RECORDS SHOWN
--
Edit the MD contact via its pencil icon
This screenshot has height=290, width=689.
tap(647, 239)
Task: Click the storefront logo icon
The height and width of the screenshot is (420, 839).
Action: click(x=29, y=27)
--
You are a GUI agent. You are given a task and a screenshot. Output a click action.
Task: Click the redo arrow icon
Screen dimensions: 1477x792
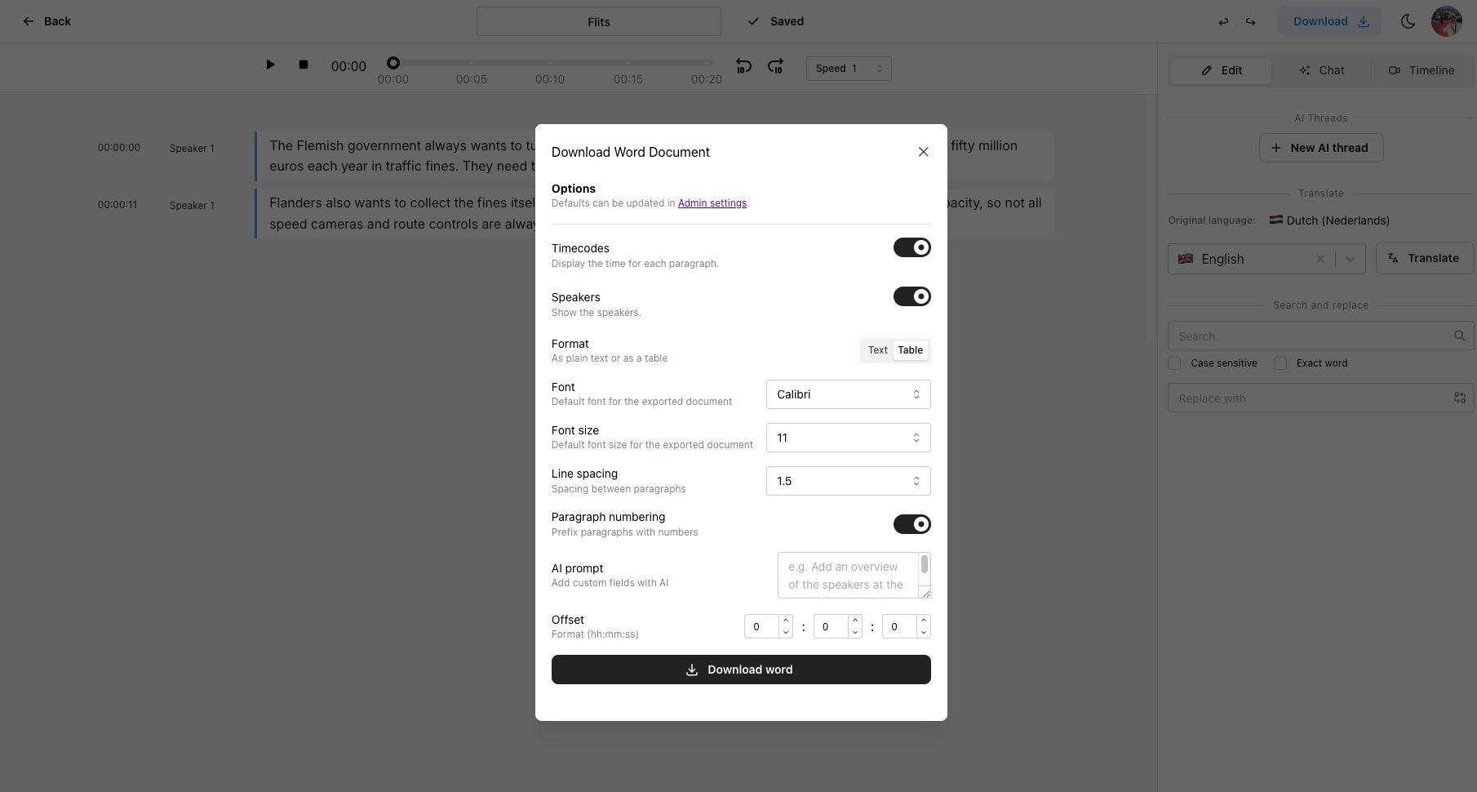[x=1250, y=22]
--
ACTIVITY
Your job is to return all lines above that hold the word "icon".

WRITTEN ANSWER
Edit the MD contact via its pencil icon
Task: Click the storefront logo icon
Task: Click the redo arrow icon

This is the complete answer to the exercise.